Pulsa al ritmo della musica, spesso assordante. La sua sociologia, il suo tessuto
psicologico sono intrisi di sessualità, vi si respira la presenza della
donna - desiderata, sognata o reale. In America nessuno scrive tomi di fenomenologia
seduto al tavolino di un bar (Sartre, invece...). Perché il cliente continui
a essere gradito, deve continuare a fare ordinazioni. Ci sono buttafuori per espellere
gli ospiti indesiderati. Queste caratteristiche definiscono un ethos molto diverso
da quello del Café Central, dei Deux Magots o del Florian. Walter Benjamin,
appassionato conoscitore e vagabondo dei caffè, diceva che finché
esisteranno mendicanti, ci sarà una mitologia. Finché ci saranno
locali come questi, l'"idea di Europa" avrà un contenuto.
(Brano
tratto dal saggio Una certa idea di Europa, Garzanti, Milano, 2006.)

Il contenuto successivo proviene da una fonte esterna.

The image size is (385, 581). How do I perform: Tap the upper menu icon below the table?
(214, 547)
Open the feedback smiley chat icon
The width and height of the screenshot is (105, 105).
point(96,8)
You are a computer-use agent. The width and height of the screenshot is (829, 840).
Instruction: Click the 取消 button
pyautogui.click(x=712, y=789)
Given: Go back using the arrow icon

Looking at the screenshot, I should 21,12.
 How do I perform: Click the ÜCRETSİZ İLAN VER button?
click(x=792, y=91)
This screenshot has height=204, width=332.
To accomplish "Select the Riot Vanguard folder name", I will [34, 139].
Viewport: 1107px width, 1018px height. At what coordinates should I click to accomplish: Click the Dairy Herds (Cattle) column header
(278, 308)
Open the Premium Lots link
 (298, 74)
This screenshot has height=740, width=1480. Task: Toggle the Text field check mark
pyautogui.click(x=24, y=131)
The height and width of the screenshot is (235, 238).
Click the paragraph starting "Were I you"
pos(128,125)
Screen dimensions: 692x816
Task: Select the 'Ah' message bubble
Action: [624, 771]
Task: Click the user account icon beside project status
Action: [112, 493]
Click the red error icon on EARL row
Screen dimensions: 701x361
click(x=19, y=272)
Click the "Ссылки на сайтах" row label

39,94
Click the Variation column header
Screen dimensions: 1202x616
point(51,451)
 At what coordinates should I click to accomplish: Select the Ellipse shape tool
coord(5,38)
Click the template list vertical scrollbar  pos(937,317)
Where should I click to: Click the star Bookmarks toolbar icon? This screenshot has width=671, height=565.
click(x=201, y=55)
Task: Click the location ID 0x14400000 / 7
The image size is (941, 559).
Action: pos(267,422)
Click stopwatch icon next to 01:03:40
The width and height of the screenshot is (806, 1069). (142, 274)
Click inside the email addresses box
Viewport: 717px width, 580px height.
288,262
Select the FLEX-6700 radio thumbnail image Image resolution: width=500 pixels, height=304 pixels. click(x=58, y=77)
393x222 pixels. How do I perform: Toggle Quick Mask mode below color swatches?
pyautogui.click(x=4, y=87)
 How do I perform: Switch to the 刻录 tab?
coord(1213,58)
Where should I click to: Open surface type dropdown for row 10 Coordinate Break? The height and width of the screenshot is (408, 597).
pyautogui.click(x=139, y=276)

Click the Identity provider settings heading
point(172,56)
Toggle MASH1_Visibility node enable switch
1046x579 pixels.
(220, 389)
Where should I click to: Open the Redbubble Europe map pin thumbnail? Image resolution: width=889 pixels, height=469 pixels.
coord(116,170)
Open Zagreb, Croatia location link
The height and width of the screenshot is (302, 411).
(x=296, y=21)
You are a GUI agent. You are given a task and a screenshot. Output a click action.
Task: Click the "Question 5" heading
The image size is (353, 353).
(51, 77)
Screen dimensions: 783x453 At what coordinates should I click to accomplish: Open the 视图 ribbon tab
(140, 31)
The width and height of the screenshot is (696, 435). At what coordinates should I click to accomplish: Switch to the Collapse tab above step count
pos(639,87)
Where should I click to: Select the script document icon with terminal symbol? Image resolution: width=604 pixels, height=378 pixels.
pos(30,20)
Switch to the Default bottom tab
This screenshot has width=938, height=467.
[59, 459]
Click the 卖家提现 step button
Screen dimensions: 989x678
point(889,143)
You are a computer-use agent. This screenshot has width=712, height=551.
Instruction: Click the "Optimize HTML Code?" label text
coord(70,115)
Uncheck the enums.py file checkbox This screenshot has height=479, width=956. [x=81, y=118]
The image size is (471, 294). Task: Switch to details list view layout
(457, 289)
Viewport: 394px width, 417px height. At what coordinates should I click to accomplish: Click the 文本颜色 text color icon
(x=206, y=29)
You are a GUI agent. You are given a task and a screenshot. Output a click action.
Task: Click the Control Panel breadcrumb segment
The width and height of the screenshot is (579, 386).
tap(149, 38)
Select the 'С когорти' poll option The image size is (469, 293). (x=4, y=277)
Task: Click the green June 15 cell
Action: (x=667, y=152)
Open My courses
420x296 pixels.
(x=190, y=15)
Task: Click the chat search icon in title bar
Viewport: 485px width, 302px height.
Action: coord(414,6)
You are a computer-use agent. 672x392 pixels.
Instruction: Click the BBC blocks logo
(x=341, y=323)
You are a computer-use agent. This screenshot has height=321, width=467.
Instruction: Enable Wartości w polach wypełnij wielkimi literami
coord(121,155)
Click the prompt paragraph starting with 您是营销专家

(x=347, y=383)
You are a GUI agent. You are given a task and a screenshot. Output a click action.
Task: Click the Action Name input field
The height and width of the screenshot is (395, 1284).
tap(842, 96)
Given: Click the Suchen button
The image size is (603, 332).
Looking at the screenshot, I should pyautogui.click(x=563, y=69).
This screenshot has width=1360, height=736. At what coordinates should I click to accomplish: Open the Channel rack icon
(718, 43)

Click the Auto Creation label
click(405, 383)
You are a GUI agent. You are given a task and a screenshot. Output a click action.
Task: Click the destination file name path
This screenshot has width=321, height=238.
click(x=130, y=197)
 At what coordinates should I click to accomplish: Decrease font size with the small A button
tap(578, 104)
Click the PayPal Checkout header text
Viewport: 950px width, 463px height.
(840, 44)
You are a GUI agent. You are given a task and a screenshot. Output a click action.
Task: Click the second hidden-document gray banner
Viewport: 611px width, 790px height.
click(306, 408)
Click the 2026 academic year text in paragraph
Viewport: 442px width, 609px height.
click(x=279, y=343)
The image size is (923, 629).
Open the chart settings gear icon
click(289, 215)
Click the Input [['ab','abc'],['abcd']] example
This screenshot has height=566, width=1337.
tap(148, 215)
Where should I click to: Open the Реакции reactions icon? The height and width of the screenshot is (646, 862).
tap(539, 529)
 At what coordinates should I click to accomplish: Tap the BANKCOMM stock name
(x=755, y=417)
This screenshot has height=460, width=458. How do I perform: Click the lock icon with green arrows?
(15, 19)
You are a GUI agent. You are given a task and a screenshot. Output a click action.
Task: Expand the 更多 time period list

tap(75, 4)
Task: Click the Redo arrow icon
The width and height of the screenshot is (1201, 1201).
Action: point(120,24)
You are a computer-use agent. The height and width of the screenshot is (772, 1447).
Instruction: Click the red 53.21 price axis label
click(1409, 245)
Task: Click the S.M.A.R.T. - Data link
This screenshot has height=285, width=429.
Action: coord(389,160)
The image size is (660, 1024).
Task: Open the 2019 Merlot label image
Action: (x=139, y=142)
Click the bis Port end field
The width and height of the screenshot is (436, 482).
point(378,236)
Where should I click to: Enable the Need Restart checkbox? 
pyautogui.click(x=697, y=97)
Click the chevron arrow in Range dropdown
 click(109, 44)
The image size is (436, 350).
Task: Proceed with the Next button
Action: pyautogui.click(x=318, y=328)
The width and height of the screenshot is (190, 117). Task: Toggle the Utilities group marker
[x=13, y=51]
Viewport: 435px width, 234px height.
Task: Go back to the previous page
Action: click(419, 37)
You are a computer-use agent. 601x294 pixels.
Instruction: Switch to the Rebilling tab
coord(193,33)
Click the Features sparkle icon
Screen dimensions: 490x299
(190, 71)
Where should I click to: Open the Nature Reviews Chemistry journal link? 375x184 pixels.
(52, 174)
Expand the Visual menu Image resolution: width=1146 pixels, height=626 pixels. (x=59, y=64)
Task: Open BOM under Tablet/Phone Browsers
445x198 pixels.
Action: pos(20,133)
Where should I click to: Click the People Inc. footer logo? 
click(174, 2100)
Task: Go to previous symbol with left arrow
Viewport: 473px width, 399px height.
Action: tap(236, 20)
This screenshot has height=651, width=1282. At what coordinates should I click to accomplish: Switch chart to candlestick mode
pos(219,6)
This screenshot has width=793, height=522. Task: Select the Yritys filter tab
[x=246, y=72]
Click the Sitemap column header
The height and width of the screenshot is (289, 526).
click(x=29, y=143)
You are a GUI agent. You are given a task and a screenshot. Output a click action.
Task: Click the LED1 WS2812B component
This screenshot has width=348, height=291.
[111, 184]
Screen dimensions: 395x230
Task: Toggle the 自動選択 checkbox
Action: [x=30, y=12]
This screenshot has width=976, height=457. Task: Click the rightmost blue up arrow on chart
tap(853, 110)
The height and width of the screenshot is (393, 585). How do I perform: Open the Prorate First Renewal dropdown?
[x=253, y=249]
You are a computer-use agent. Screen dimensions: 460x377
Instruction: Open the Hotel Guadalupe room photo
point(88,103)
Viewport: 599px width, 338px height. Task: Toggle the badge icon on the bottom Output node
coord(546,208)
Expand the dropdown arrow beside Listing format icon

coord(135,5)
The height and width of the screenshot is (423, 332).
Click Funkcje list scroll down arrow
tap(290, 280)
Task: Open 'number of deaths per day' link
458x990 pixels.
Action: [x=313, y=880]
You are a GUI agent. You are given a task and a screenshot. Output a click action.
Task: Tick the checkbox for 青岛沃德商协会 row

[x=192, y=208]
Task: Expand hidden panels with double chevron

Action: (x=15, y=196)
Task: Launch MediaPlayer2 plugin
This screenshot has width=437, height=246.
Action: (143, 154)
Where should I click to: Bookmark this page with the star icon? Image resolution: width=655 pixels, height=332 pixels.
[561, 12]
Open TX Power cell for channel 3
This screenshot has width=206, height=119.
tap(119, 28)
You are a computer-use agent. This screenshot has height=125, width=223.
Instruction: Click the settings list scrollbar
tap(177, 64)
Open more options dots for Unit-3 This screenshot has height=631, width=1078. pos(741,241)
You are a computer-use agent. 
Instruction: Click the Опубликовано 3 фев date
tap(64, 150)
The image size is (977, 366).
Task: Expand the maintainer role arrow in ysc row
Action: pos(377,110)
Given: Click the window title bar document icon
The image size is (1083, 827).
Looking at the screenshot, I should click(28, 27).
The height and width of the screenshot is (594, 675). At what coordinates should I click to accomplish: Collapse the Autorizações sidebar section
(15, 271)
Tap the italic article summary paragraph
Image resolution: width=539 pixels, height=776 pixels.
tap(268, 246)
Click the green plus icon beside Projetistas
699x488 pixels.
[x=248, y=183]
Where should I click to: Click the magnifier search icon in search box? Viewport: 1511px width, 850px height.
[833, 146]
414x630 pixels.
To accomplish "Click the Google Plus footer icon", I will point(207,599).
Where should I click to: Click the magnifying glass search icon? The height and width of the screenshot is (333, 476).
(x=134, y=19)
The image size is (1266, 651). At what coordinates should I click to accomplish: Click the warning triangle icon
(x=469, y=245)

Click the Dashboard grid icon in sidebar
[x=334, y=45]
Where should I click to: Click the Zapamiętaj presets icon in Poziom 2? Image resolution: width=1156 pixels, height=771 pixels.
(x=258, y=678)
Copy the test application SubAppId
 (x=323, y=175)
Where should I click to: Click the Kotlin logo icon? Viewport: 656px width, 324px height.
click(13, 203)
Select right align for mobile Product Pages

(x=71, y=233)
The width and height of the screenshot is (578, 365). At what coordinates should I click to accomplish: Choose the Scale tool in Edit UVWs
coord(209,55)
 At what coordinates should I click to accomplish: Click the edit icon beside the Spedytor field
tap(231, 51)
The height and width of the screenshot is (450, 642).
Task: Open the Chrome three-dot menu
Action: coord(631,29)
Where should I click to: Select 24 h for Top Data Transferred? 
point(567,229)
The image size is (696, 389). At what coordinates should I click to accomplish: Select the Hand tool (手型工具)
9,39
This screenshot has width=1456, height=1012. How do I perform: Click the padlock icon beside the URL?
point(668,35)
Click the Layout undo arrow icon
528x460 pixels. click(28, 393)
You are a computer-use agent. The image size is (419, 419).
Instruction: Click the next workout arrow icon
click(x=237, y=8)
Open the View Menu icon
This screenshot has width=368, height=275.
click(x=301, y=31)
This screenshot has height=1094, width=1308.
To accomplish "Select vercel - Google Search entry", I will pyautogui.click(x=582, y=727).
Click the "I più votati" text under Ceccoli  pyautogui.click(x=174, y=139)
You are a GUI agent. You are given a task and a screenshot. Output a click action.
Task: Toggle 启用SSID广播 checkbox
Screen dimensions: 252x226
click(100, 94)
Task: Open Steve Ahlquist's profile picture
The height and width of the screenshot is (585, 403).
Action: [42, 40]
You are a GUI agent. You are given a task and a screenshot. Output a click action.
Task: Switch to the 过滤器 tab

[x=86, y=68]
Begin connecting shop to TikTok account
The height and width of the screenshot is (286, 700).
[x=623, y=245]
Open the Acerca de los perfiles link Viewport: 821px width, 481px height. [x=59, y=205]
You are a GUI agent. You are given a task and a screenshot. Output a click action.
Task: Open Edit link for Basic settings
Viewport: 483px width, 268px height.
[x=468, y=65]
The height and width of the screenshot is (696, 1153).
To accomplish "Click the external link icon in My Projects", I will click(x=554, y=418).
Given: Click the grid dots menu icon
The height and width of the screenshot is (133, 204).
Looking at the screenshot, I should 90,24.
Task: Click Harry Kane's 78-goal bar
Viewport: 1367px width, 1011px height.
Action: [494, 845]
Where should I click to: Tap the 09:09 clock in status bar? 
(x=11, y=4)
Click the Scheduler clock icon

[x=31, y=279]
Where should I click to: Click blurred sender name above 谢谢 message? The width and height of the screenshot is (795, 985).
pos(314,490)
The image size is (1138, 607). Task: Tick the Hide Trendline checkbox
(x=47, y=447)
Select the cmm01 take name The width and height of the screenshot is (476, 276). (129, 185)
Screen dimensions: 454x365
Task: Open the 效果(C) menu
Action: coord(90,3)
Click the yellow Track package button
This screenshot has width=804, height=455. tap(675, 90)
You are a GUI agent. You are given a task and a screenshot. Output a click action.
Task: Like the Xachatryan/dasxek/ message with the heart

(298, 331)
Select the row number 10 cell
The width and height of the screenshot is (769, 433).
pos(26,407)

George Steiner (Parigi, 1929) è figura di primo piano nella cultura internazionale.
È Fellow del Churchill College a Cambridge ed è stato docente in numerose
università tra cui Princeton, Stanford, Chicago, Oxford e Ginevra. Tra i suoi
libri, Morte della tragedia (1959), Antigoni (1984), Vere presenze
(1986), Il romanzo breve Il correttore (1992), Nessuna passione spenta
(1996) e La lezione dei maestri (2004).